GOAL OF THE EXERCISE
Substitute "time label" for "timestamp" in the rows from the line containing "You are a computer-use agent. 266x202 pixels." through the line containing "point(63,331)", changing nothing else. Return only those lines, without the pictures.
++++++
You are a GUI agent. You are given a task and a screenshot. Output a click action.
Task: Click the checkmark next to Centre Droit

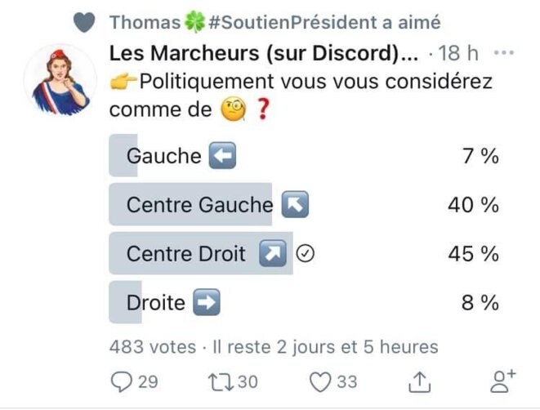306,254
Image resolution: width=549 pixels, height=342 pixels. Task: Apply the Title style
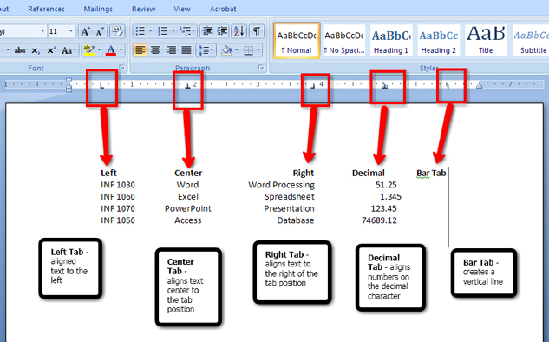coord(486,41)
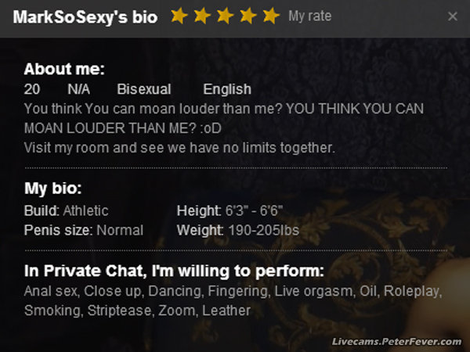Click the "N/A" field in About me
Viewport: 470px width, 352px height.
point(79,89)
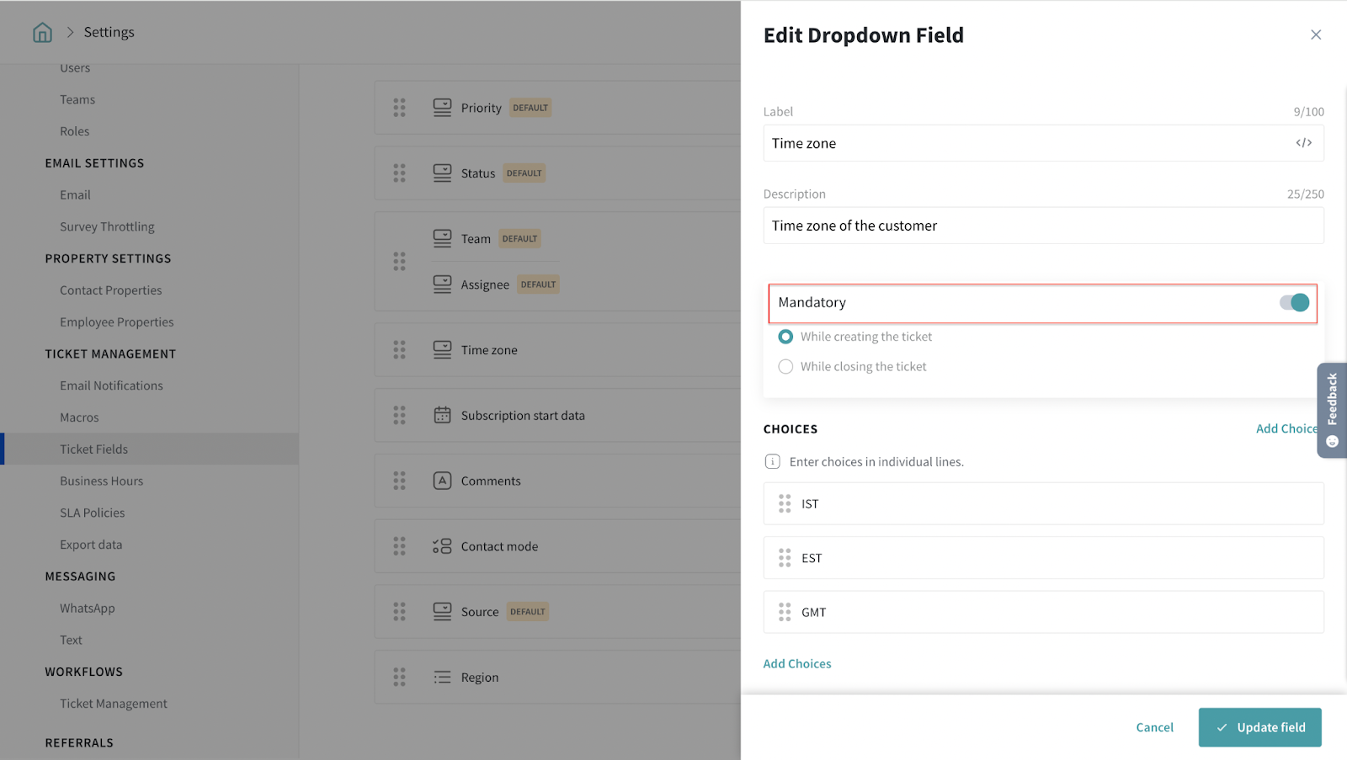Click the calendar icon for Subscription start data

pos(442,415)
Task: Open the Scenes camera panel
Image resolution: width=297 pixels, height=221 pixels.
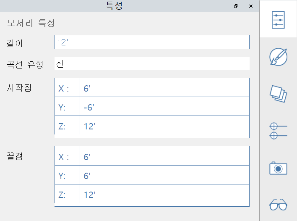Action: 278,168
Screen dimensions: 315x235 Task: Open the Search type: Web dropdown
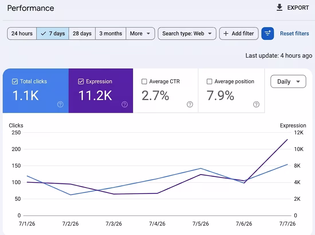click(187, 33)
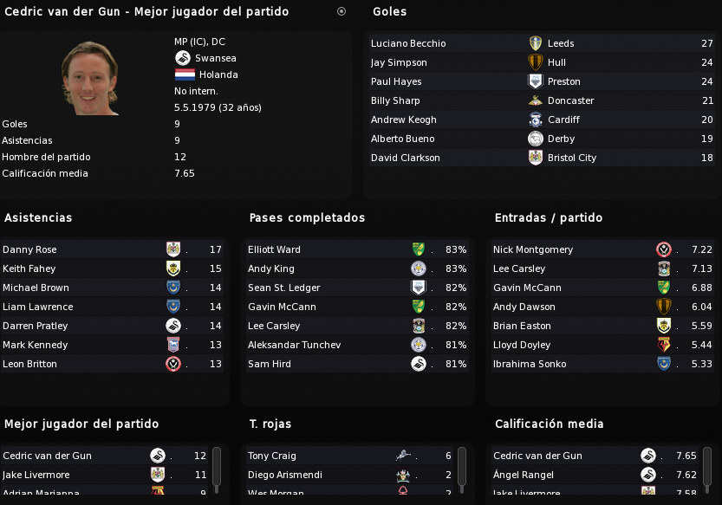Screen dimensions: 722x505
Task: Open Tony Craig in T. rojas list
Action: pos(271,456)
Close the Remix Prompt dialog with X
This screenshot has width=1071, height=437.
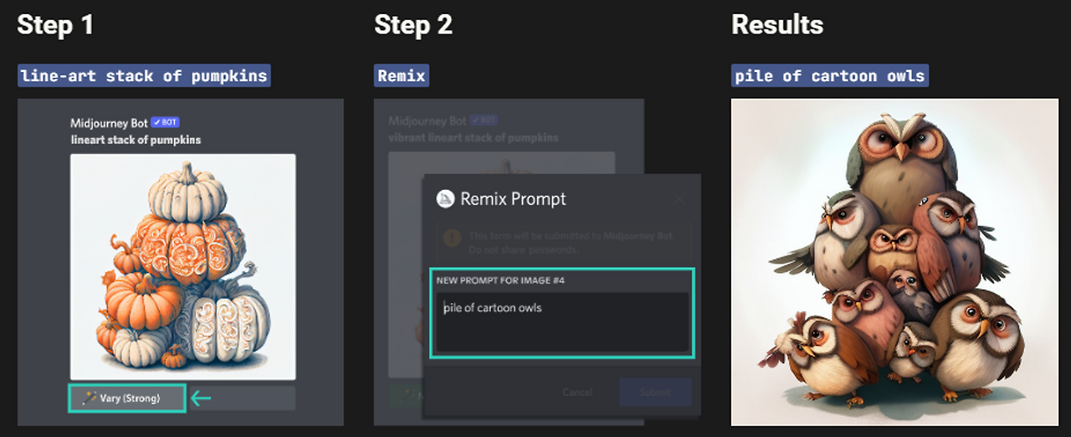pyautogui.click(x=679, y=199)
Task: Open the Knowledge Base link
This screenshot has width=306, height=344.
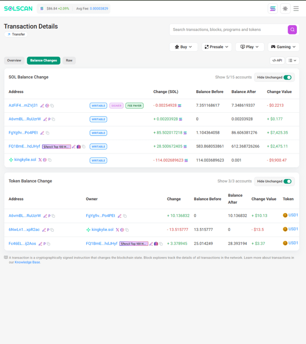Action: [27, 262]
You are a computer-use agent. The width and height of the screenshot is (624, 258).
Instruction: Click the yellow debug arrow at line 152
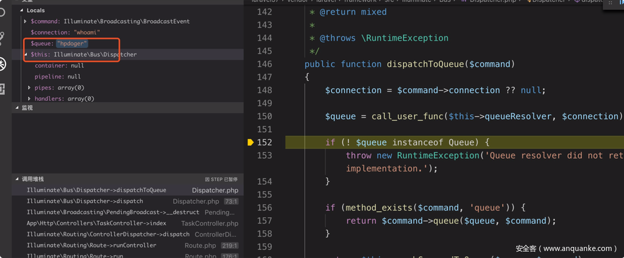coord(250,142)
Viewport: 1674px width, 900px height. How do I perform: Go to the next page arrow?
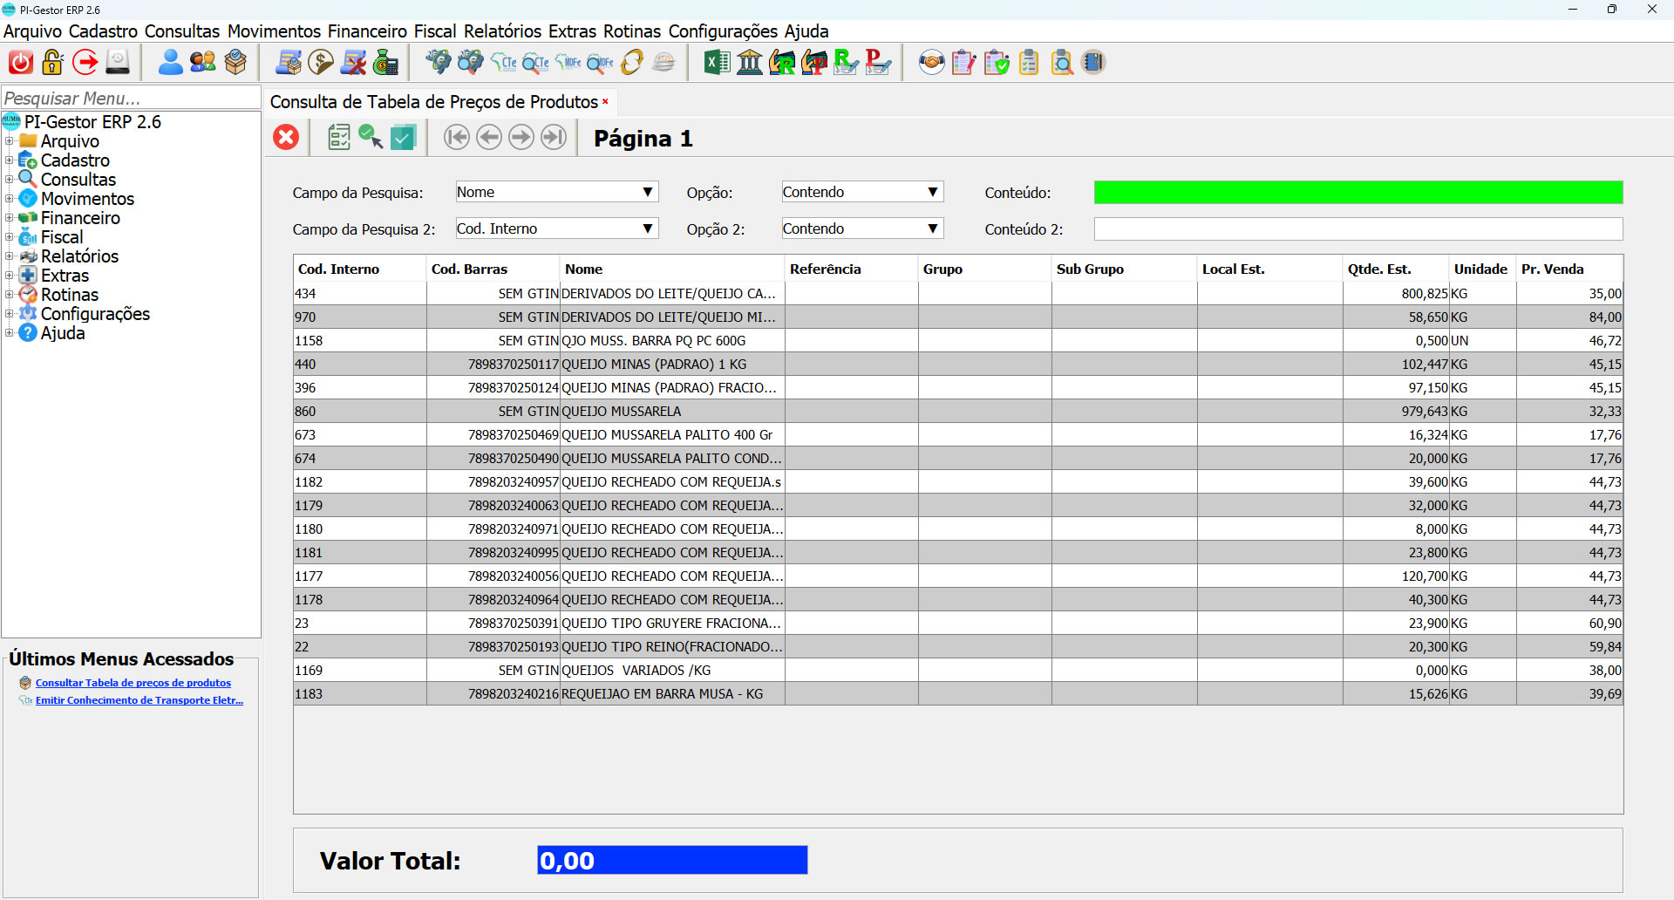tap(521, 138)
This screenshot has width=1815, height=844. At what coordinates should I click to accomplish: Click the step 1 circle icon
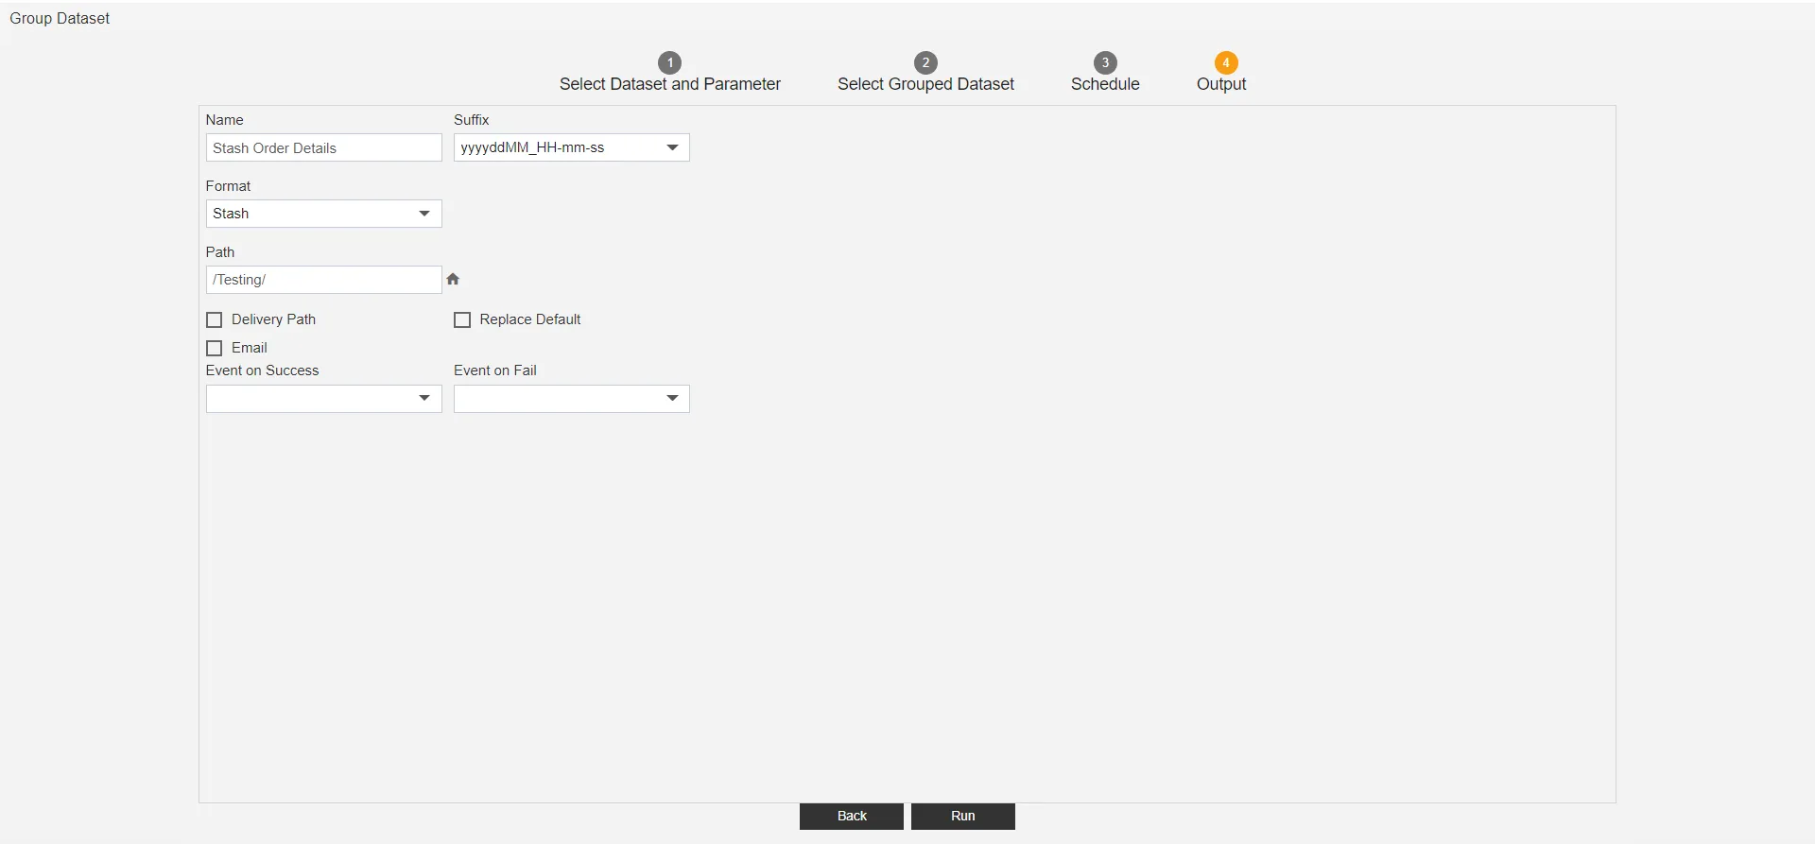(x=669, y=62)
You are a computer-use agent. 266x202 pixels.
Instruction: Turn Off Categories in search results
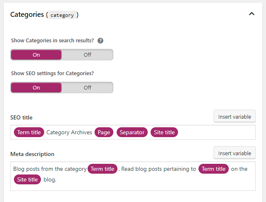87,55
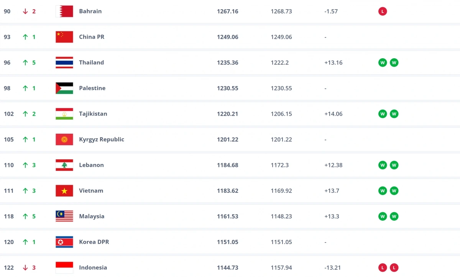Click the China PR flag icon

64,37
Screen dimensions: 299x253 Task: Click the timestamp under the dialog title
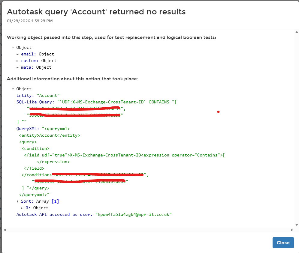(30, 21)
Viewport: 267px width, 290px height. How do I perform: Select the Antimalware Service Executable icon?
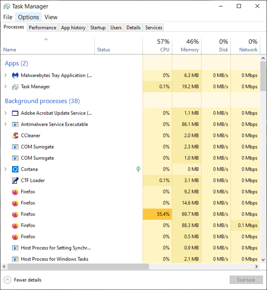(15, 124)
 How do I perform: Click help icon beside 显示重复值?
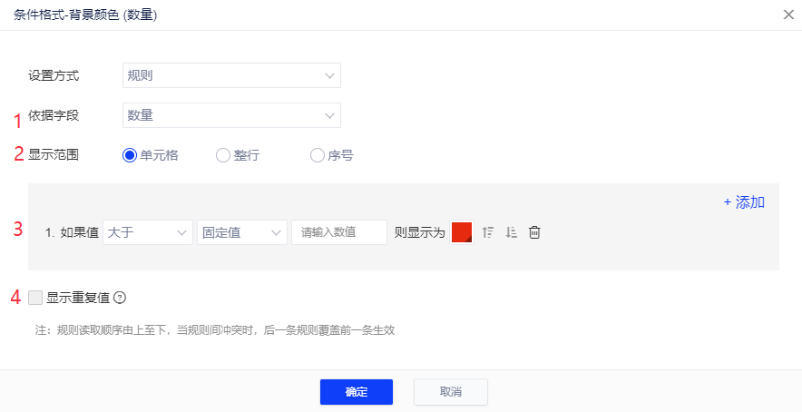click(x=119, y=297)
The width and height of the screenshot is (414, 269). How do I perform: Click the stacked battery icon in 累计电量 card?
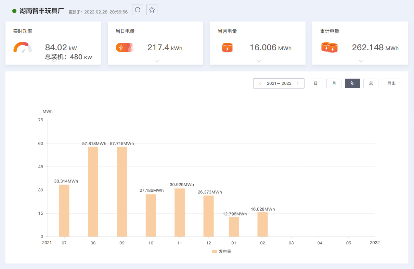coord(329,48)
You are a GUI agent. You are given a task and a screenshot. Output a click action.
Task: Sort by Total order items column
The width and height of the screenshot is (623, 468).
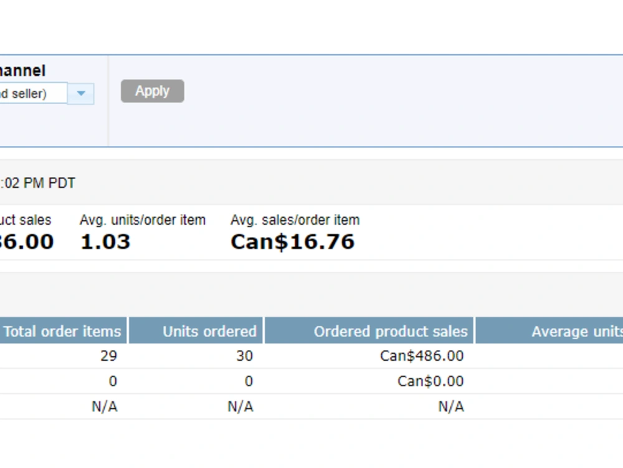point(63,331)
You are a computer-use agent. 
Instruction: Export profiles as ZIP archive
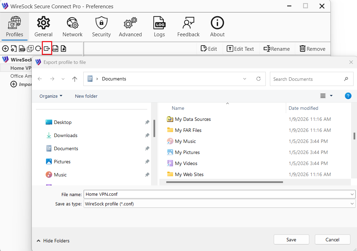55,48
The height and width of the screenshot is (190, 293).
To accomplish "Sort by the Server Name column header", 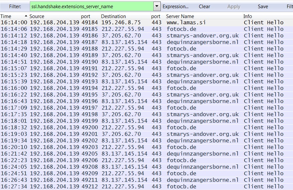I will pyautogui.click(x=180, y=16).
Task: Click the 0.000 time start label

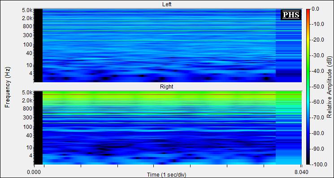Action: tap(34, 171)
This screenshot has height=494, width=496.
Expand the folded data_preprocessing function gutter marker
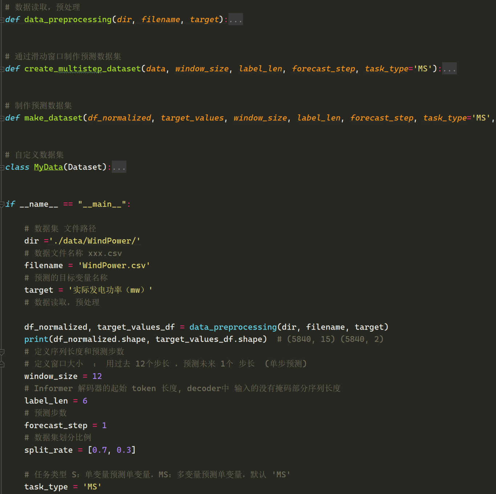coord(2,20)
++++++
CORRECT RESULT
You are a computer-use agent. 266x202 pixels.
Instruction: Turn Off Categories in search results
87,55
Click the China PR flag icon

64,37
Screen dimensions: 299x253 Task: Click the time label under the dialog title
(30, 21)
Viewport: 267px width, 290px height. How do I perform: Select the Antimalware Service Executable icon?
(15, 124)
 How do I perform: Click help icon beside 显示重复值?
click(x=119, y=297)
The width and height of the screenshot is (414, 269). How do I perform: Click the stacked battery icon in 累计电量 card?
coord(329,48)
You are a GUI agent. You are given a task and a screenshot. Output a click action.
Task: Sort by Total order items column
The width and height of the screenshot is (623, 468).
point(63,331)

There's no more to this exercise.